**EXERCISE PROMPT**
Wherever a line in the data below holds "computer", copy that line.

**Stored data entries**
§

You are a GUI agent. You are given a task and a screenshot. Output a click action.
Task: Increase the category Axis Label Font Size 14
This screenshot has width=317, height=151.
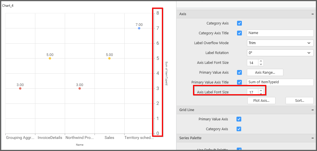pos(261,61)
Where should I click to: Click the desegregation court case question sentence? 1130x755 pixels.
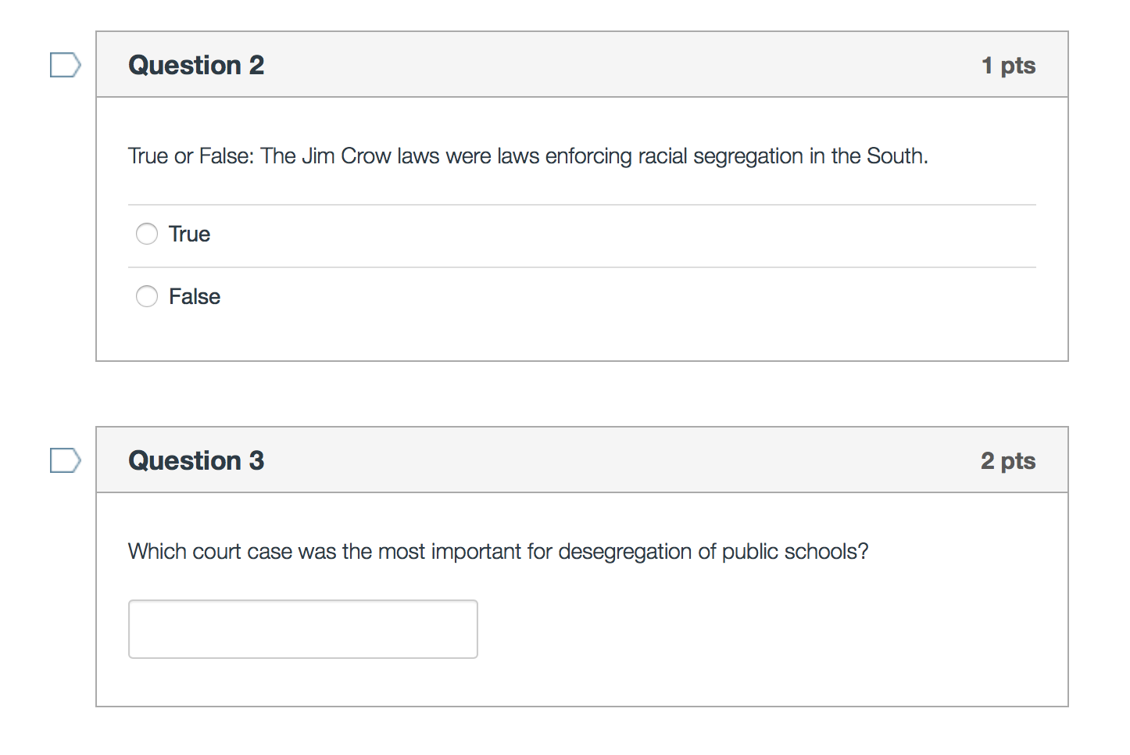[x=498, y=552]
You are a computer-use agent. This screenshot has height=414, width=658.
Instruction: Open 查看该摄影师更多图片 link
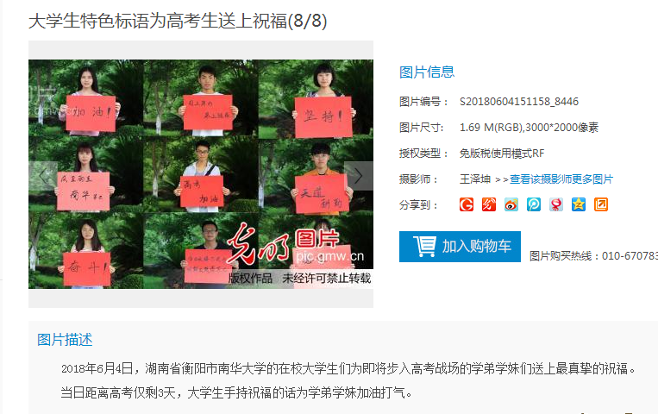tap(561, 179)
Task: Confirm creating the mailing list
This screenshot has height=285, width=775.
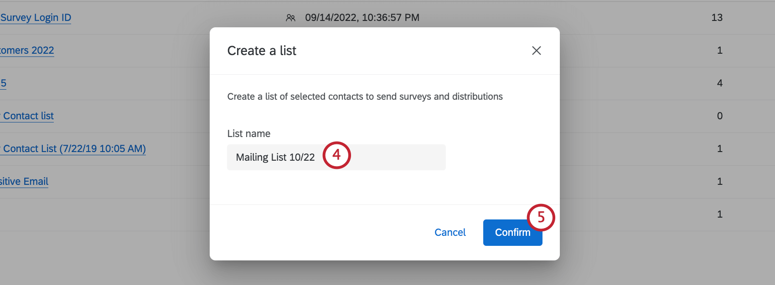Action: (x=512, y=233)
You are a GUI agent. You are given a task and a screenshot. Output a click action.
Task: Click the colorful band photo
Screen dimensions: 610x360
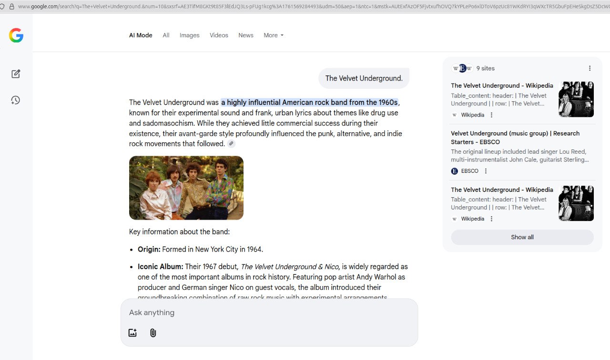pyautogui.click(x=186, y=188)
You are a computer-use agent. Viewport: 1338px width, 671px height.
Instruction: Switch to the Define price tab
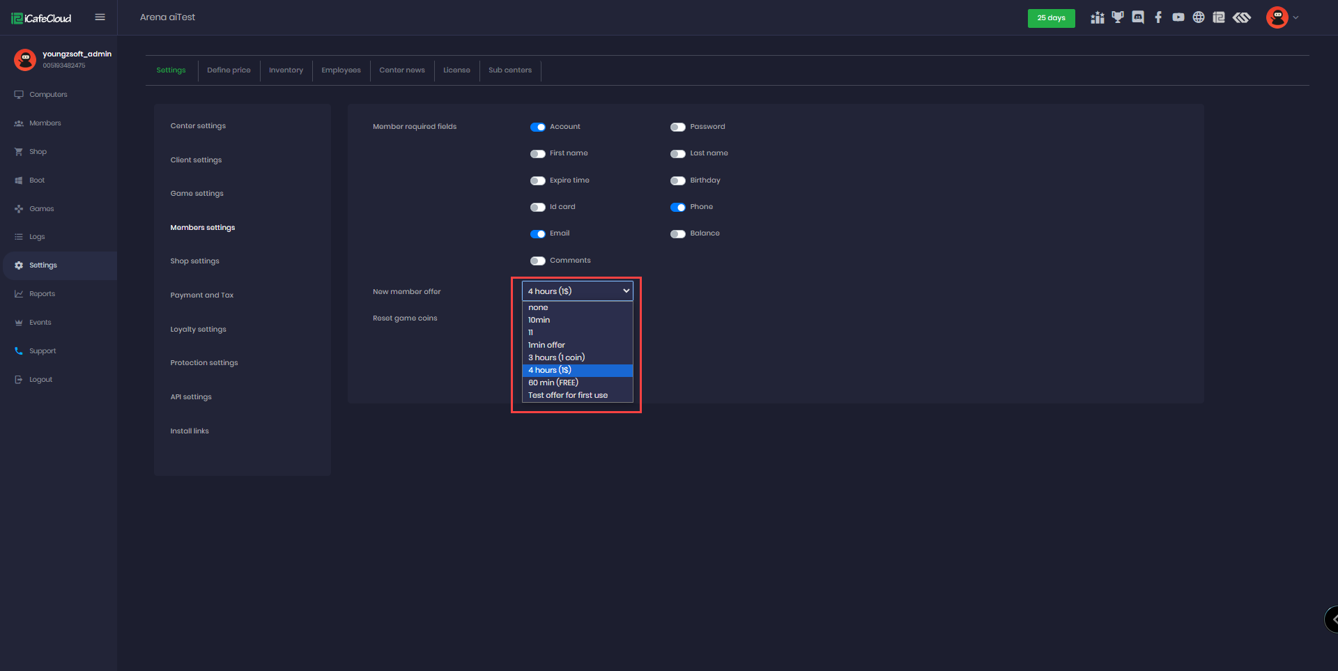pos(229,70)
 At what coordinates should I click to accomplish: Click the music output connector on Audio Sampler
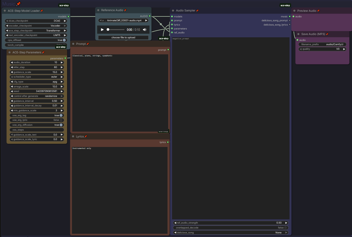click(x=290, y=16)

§

**WRITTEN RESPONSE**
You are a computer-use agent. This screenshot has height=414, width=658.
You are a computer-use agent. Viewport: 1338px width, 671px height.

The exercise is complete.